3.5. Confirmatory Test Analysis
Table 5 presents the confirmatory test results for both surface roughness and cutting force using the developed regression models. The table compares the actual experimental values with the predicted outputs and reports the percentage error for each trial. The results show that the prediction error for surface roughness remained within 5%, while cutting force predictions were highly accurate with errors mostly below 2.5%. The lowest error for cutting force was as little as 0.01%, highlighting the model’s excellent predictive capability. These findings validate the robustness of the regression equations and confirm their suitability for integration into real-time adaptive machining systems, such as the Auto-Tuned MQL, to support intelligent control and performance optimization.
4. Conclusions
This work demonstrates the successful development and experimental validation of an adaptive Auto-Tuned Minimum Quantity Lubrication (ATM) system for intelligent machining, specifically applied to AISI 304 stainless steel. The ATM system’s key innovation lies in its dual real-time adaptation, simultaneous, independent tuning of both lubricant flow rate and nanofluid concentration driven by multi-sensor process feedback. Extensive experiments using Taguchi L9 design revealed that this approach produces consistently superior process outcomes; surface roughness and cutting force prediction errors were kept below 5% and 2.5%, respectively, and S/N ratio analysis confirmed robust performance even under dynamically changing machining conditions. Remarkably, the system reversed conventional expectations, achieving smoother surfaces at higher feed rates due to dynamic lubrication optimization and advancement unprecedented in similar studies.

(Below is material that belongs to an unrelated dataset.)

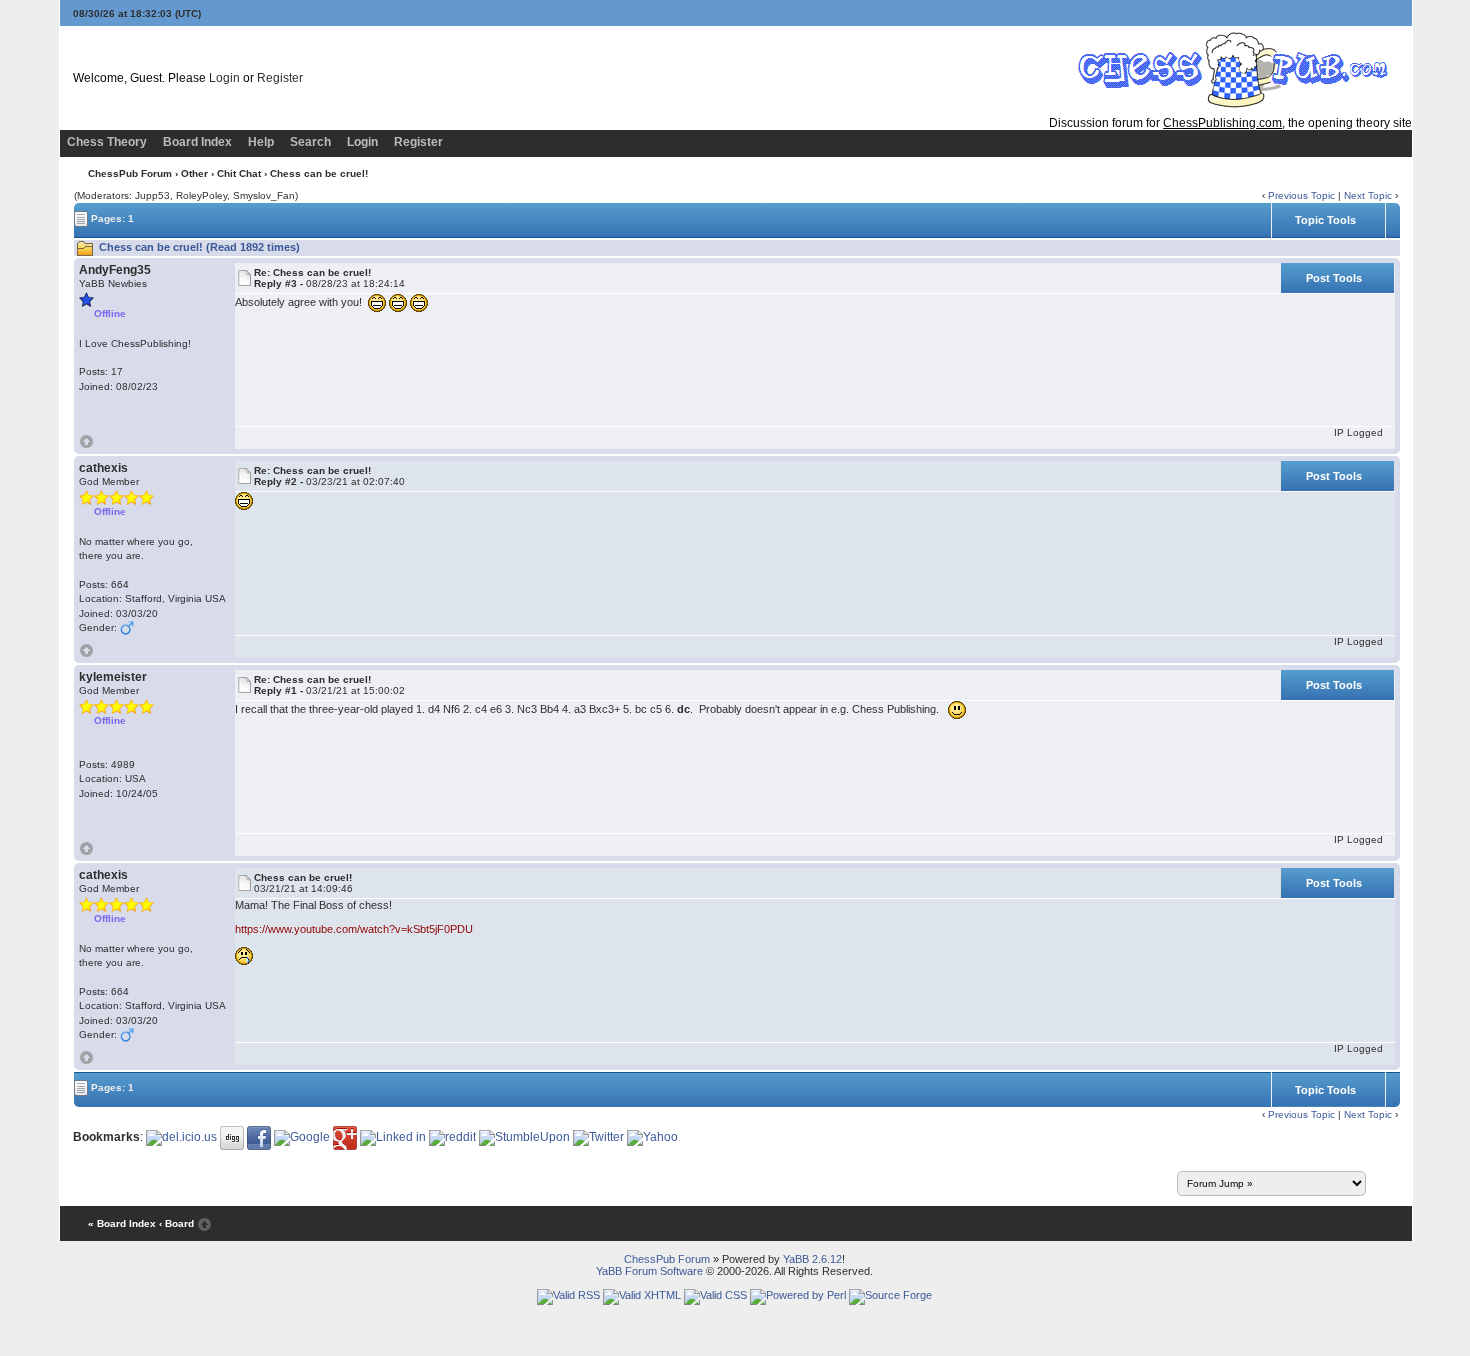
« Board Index (122, 1223)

The principal scientific and technological contributions of this study are threefold. Firstly, it presents the first real-time closed-loop control logic integrating both surface and force feedback to tune two lubrication parameters simultaneously. Secondly, the data-driven empirical modeling, validated through ANOVA and confirmatory tests, assures rapid, accurate adaptation and optimization for machining performance. Thirdly, the use of advanced, real-time instrumentation not only enhances control accuracy but also enables seamless integration into intelligent manufacturing frameworks. Collectively, these contributions represent a significant leap forward over existing single-parameter or open-loop adaptive lubrication systems and provide a robust path toward process automation and stability in complex machining environments.
However, some limitations still persist. The current study is constrained by a small experimental dataset drawn from laboratory conditions on a single alloy, increasing the risk of model overfitting and limiting direct generalization to diverse industrial scenarios. The control algorithms rely on empirical models, which may require re-tuning for other materials or changing operational circumstances, and the complexity plus cost of multi-sensor setups could challenge industrial scalability. Future efforts should address these issues by expanding experimental diversity, adopting AI-driven adaptive control to improve autonomy and generalizability, and simplifying sensing/actuation hardware for cost-effective deployment. Integrating additional optimization metrics—such as tool wear, energy consumption, and microstructural characteristics will further enhance the system’s industrial relevance and impact.